Exercises to complete
**A.** In the page about the Poussin and Moses exhibition, switch "tapestries" to "weavings" and write out the passage starting at "Poussin et Moïse." and ending at "designed for visitors.".
**B.** According to the page about the Poussin and Moses exhibition, what were the tapestries created from?
**C.** Extend the page about the Poussin and Moses exhibition past its final sentence.

Quoted passage

.....

Poussin et Moïse. Du dessin à la tapisserie
year: 2010
location: Villa Medicis, Rome
collaboration: Mobilier national, Bibliothèque nationale de France, Louvre Museum, Musée of Beaux-Arts of Grenoble, l'Istituto Nazionale per la Grafica de Rome - Calcografia, The Ashmolean Museum - Oxford, National Museum of Cardiff with National Gallery of London
info: Curators : Eric de Chassey, Annick Lemoine, Marc Bayard, Arnauld Brejon de Lavergnée
photo credits: Ramy Fischler
Exergue : Aside from the main subject matter of the tapestries, the exhibition became a way of experimenting with how to unite the stories of the resident artists, the royal manufacturing works and the Académie in one entrance hall designed for visitors.
POUSSIN AND MOSES
A few months after Ramy Fischler arrived at the Villa Medici, the Malraux project started organising an exhibition of Nicolas Poussin’s tapestries. The tapestries were created posthumously from Poussin’s paintings inspired by the life of Moses. The designer chose to get involved in the project, creating the scenography for the exhibition. This provided an ideal opportunity to study the issue of reception of visitors, their route through the exhibition and ultimately, the meaning of visiting the Villa. These issues were at the heart of his research in Rome.

.....

Stored entries
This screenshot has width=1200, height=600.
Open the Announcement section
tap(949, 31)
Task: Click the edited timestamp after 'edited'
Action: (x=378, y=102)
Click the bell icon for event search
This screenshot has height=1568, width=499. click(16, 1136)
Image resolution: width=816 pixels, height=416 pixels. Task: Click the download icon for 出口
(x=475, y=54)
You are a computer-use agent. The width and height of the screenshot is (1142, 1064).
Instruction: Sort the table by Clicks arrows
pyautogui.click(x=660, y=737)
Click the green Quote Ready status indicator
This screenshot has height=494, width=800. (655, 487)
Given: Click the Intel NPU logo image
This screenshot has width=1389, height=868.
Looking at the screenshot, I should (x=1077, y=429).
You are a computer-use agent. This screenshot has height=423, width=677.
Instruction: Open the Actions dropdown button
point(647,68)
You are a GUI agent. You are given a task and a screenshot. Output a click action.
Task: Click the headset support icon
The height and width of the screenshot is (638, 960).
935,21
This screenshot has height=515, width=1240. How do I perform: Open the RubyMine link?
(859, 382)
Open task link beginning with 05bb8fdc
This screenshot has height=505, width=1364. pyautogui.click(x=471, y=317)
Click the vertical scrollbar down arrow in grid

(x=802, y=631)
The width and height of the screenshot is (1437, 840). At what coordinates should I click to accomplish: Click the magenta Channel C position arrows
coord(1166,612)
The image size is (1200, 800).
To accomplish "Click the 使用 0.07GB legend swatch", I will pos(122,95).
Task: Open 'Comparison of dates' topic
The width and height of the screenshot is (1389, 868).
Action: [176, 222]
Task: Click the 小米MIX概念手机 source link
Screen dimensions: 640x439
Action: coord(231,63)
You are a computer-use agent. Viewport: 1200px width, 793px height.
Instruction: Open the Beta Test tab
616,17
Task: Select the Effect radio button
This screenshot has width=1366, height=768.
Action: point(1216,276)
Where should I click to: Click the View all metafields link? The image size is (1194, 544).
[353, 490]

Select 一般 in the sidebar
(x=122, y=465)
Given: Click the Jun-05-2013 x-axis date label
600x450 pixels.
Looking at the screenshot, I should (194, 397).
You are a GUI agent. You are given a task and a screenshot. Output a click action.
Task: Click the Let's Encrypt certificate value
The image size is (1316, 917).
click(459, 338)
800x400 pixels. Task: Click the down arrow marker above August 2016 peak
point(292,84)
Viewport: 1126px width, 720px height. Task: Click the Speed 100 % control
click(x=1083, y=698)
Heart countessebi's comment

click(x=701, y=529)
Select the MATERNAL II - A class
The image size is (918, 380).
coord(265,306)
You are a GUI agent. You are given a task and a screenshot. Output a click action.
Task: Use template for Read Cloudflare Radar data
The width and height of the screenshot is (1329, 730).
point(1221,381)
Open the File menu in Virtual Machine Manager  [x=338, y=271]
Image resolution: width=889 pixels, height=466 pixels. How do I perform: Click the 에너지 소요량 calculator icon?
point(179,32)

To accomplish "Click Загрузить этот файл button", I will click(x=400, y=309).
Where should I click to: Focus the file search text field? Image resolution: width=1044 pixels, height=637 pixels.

.....

Task results
**A.**
Poussin et Moïse. Du dessin à la tapisserie
year: 2010
location: Villa Medicis, Rome
collaboration: Mobilier national, Bibliothèque nationale de France, Louvre Museum, Musée of Beaux-Arts of Grenoble, l'Istituto Nazionale per la Grafica de Rome - Calcografia, The Ashmolean Museum - Oxford, National Museum of Cardiff with National Gallery of London
info: Curators : Eric de Chassey, Annick Lemoine, Marc Bayard, Arnauld Brejon de Lavergnée
photo credits: Ramy Fischler
Exergue : Aside from the main subject matter of the weavings, the exhibition became a way of experimenting with how to unite the stories of the resident artists, the royal manufacturing works and the Académie in one entrance hall designed for visitors.

**B.** Poussin's paintings inspired by the life of Moses.

**C.**
The scenographic plan
Through the devices he created, Ramy Fischler suggested a relationship and significance in the space left between the two institutions which live under the same roof but do not interact with each other; the body that organises events and exhibitions never works in partnership with the body that manages resident artists. This premise was expressed in four ways. Firstly woollen thread echoing the principal colours in the tapestries instilling distance and perspective and forming continuity between the different rooms and with the physical building. Secondly, folded sheet metal lecterns which gave rhythm to the exhibition and provided written material explaining associations, similarities or oppositions between the drawings, paintings and tapestries. Thirdly, fanzines, compiling extracts from the designer’s research and a selection of works from the Villa’s library showing elements of an investigation from which Ramy created stories building a fragment of France’s history. And finally, the table grafts in the cafeteria, a necessary point of passage for any visitor. These provided the opportunity to work on one of the many areas where the smallest modification has to obtain approval. Preferring to not interfere with the furniture, its arrangement or the use of the space, Ramy designed wooden modules that were integrated discreetly into the existing furniture and which served as catalysts for meaning and memory. The modules were like cultural transplants in a cafeteria reduced to its most simple expression.